Quote every line of text in the items below exactly as it appears, leaving out the pictures.

** start DATA **

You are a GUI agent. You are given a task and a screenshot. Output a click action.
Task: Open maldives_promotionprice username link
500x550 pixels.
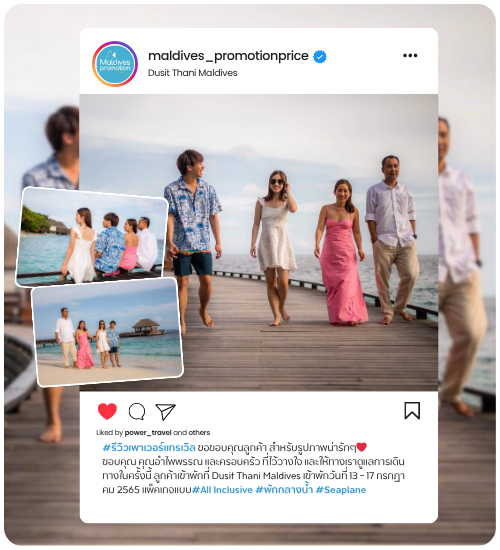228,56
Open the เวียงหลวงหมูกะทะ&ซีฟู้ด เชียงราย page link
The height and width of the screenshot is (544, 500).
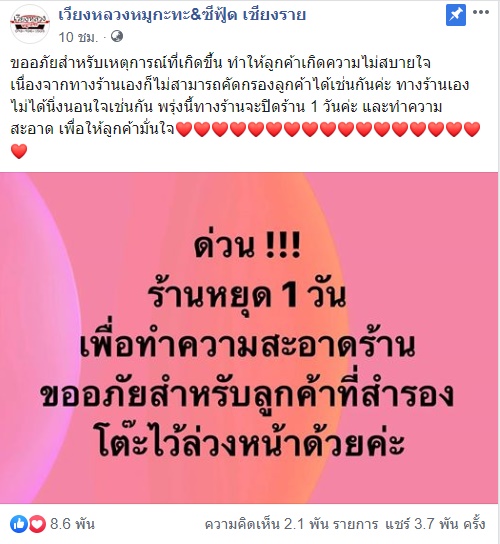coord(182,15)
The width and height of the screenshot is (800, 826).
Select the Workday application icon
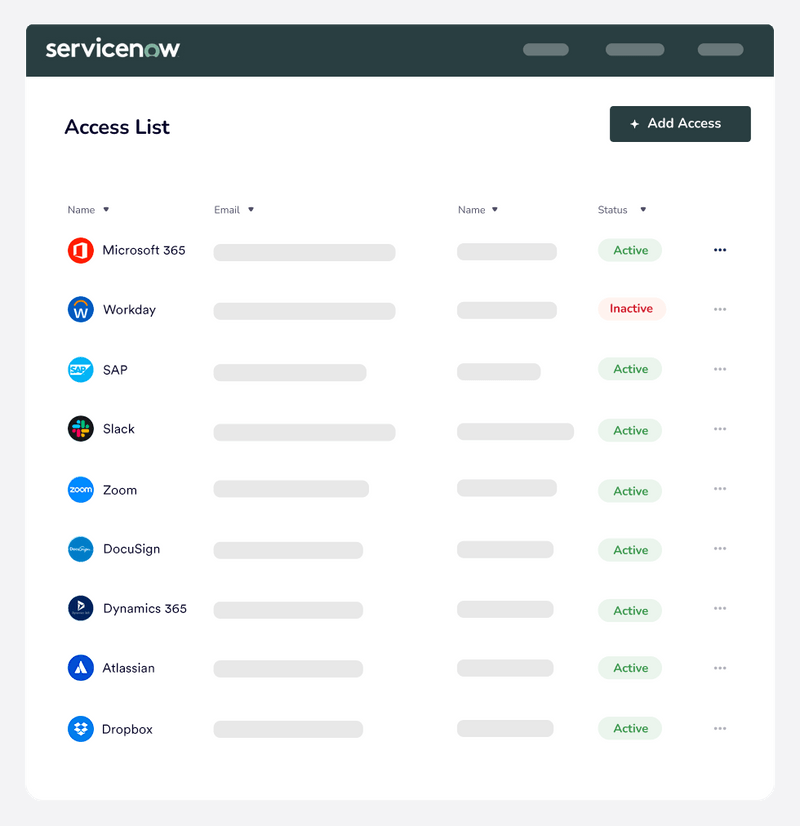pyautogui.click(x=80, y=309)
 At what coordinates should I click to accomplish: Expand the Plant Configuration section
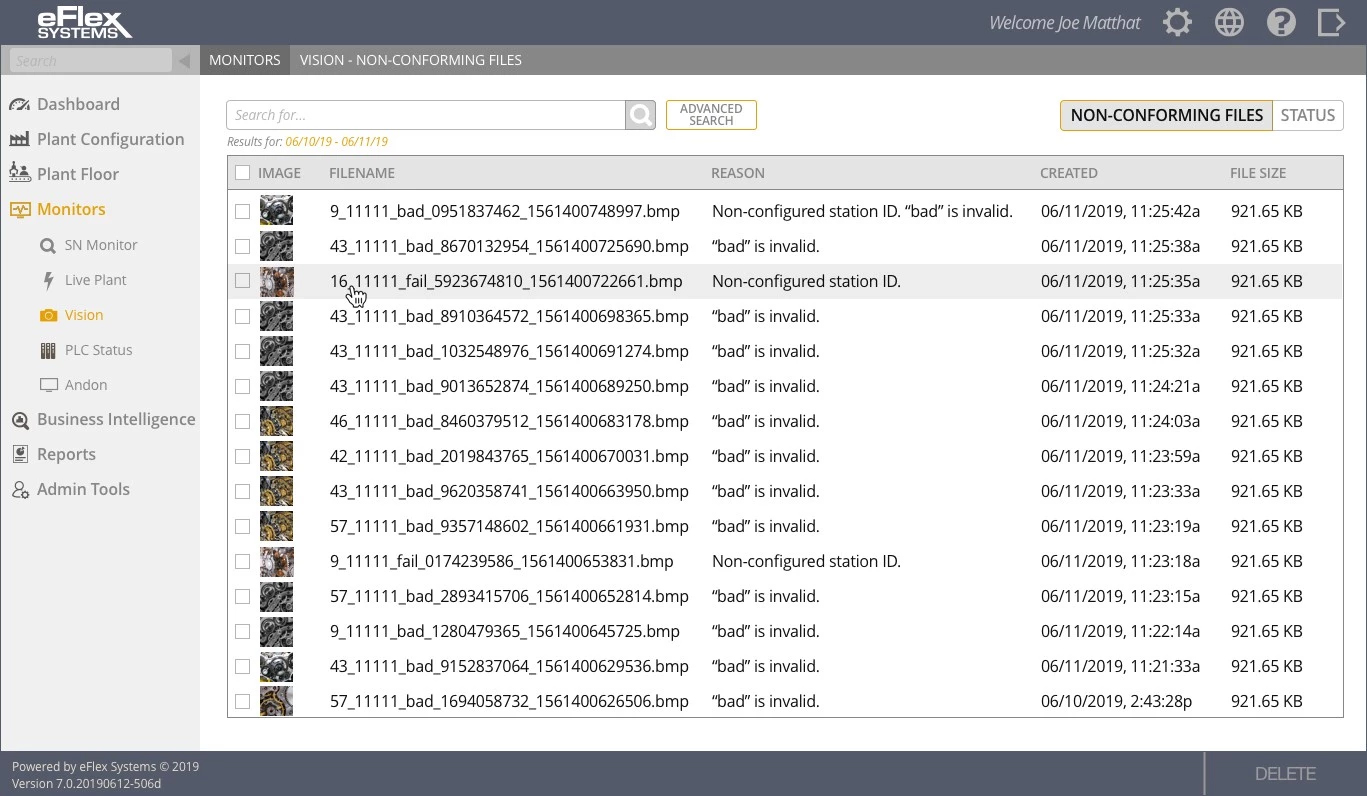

** end DATA **

ANSWER TO THIS PROBLEM>
You are a GUI agent. You are given a task and a screenshot. Output a click action.
Task: Open maldives_promotionprice username link
500x550 pixels.
228,56
Open the เวียงหลวงหมูกะทะ&ซีฟู้ด เชียงราย page link
The height and width of the screenshot is (544, 500).
coord(182,15)
The width and height of the screenshot is (800, 826).
Select the Workday application icon
pyautogui.click(x=80, y=309)
 At what coordinates should I click to accomplish: Expand the Plant Configuration section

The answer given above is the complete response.